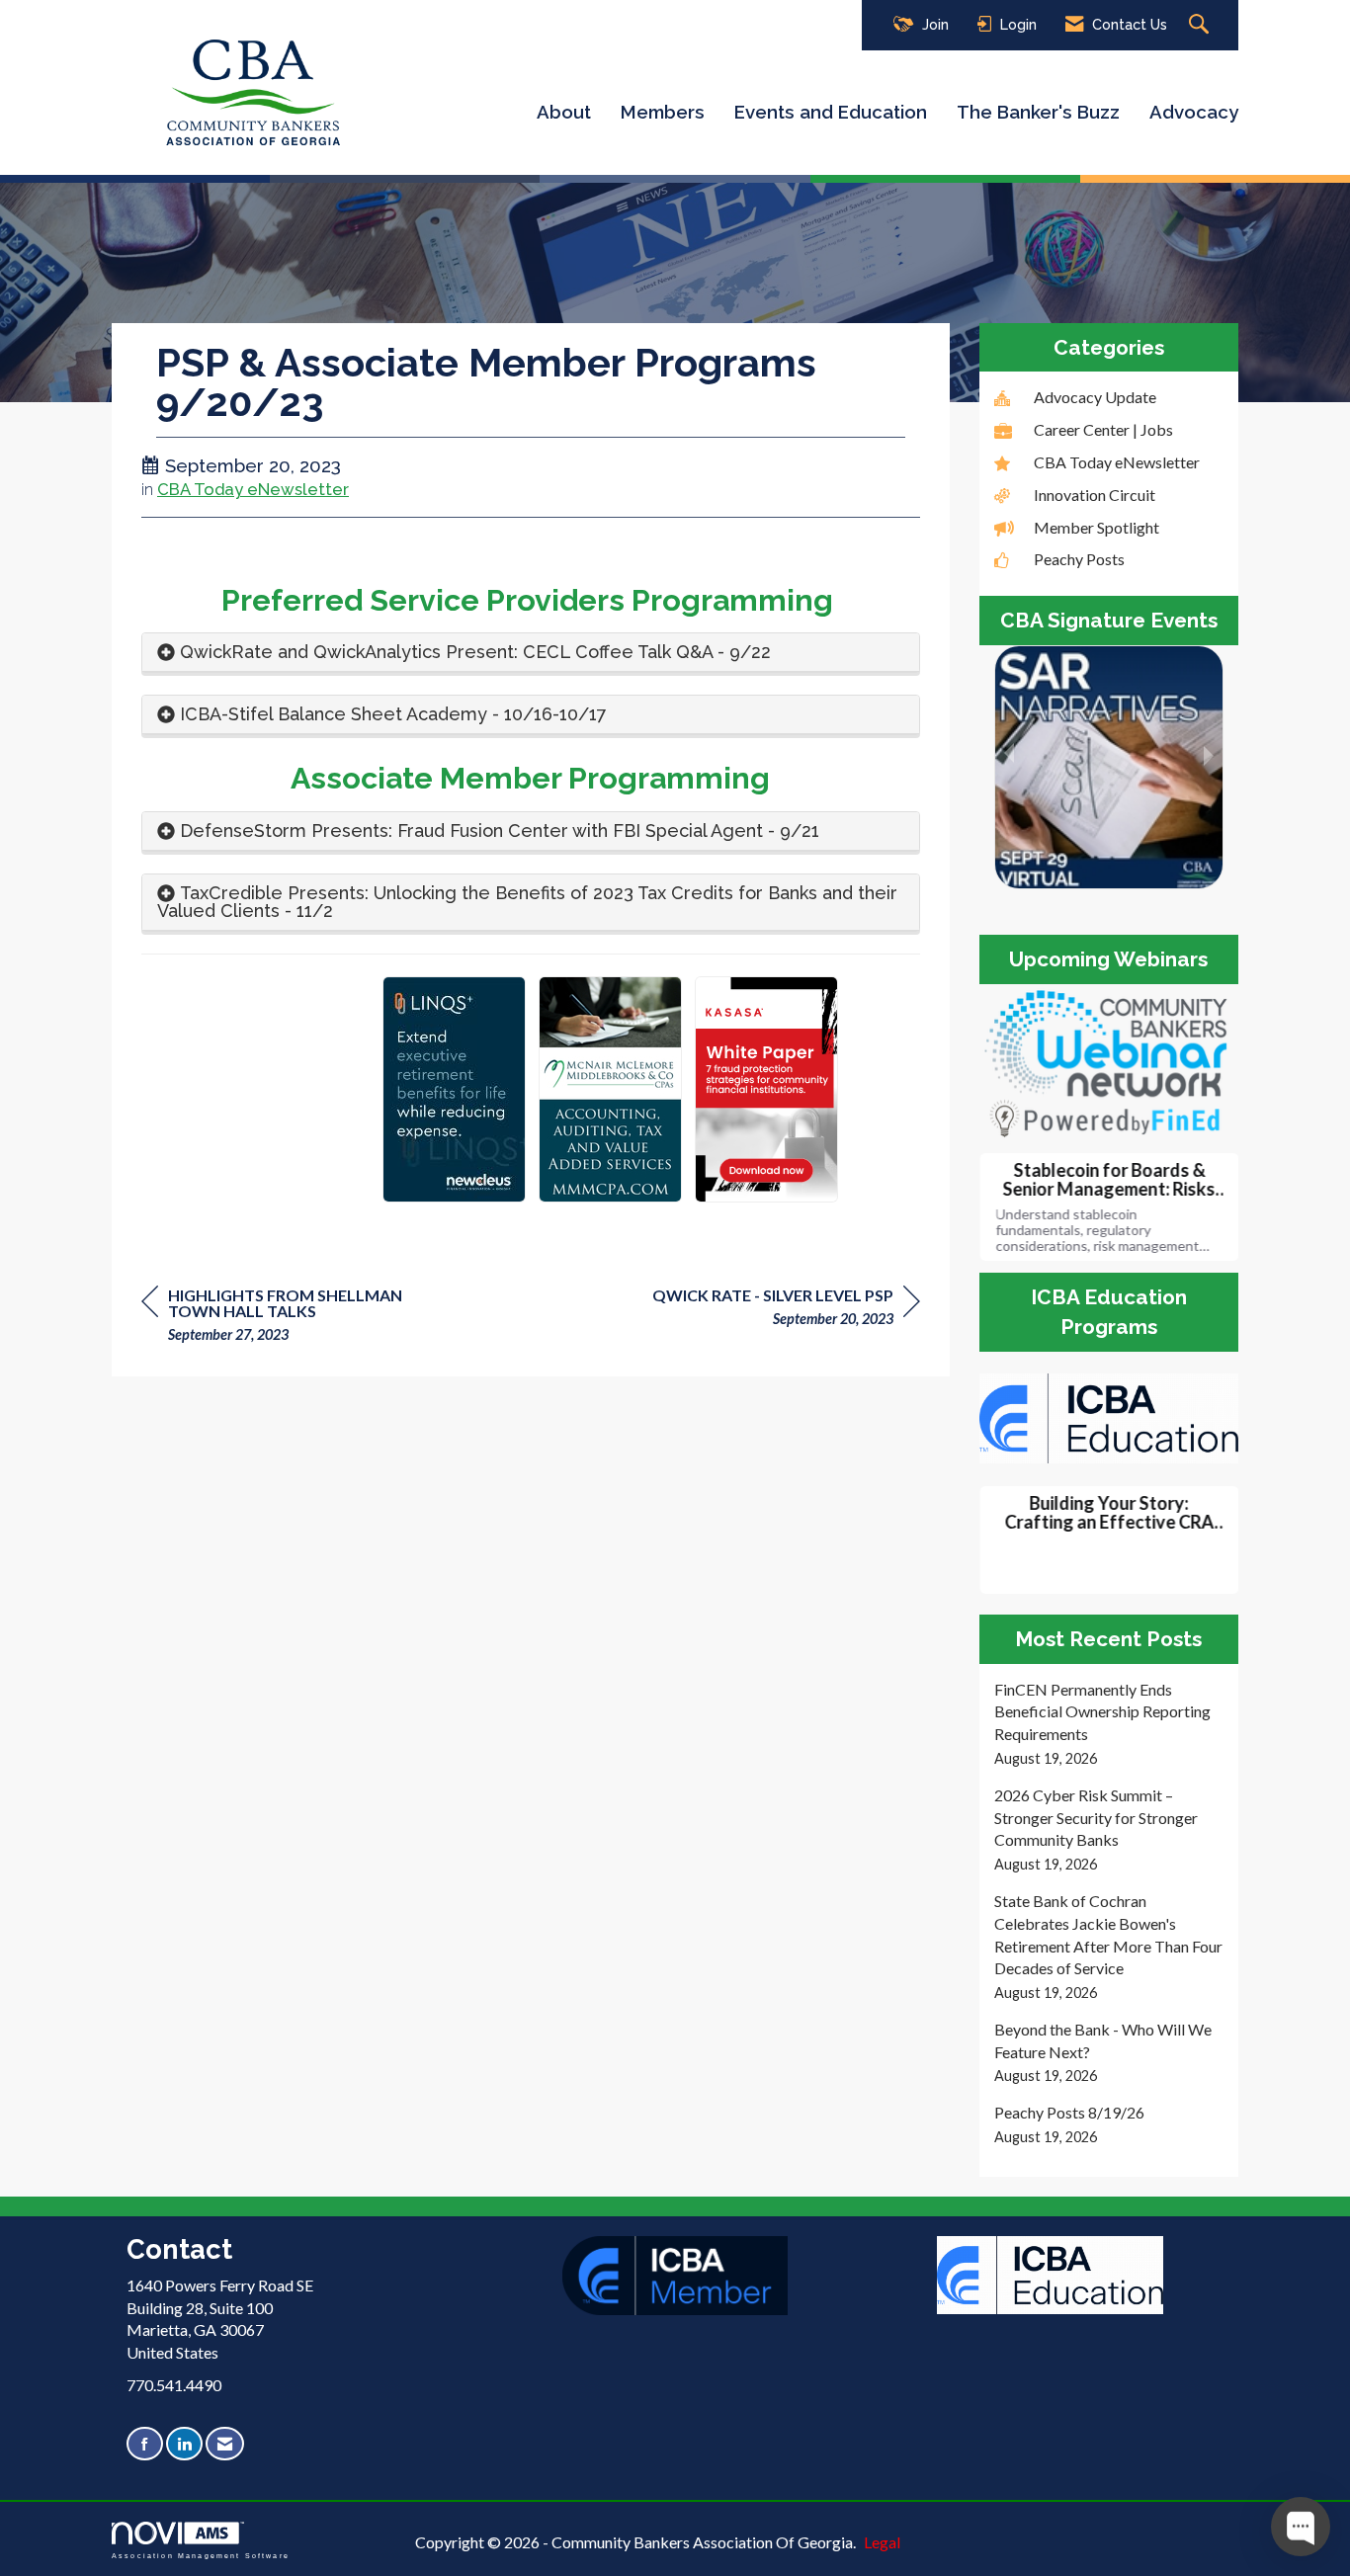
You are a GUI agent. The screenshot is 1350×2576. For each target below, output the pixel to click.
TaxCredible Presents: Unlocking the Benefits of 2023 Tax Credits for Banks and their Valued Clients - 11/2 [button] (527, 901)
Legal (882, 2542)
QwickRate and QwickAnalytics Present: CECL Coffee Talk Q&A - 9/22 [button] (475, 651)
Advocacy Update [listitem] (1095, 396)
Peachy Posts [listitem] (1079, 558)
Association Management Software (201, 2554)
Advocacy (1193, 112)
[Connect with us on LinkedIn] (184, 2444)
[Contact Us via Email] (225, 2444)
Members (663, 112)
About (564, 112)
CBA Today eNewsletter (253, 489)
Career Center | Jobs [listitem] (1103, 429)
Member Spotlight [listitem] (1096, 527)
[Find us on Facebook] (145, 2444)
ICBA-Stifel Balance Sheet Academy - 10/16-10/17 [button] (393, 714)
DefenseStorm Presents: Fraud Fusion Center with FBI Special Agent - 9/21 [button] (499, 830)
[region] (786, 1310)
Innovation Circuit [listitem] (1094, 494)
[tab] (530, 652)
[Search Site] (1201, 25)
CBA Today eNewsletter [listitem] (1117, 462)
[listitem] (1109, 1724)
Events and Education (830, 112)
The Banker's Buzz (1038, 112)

==========

● **Assignment**: Your task is to find each line in the entries that contains the string "eNewsletter" and copy it.

● **Response area**:
CBA Today eNewsletter (253, 489)
CBA Today eNewsletter [listitem] (1117, 462)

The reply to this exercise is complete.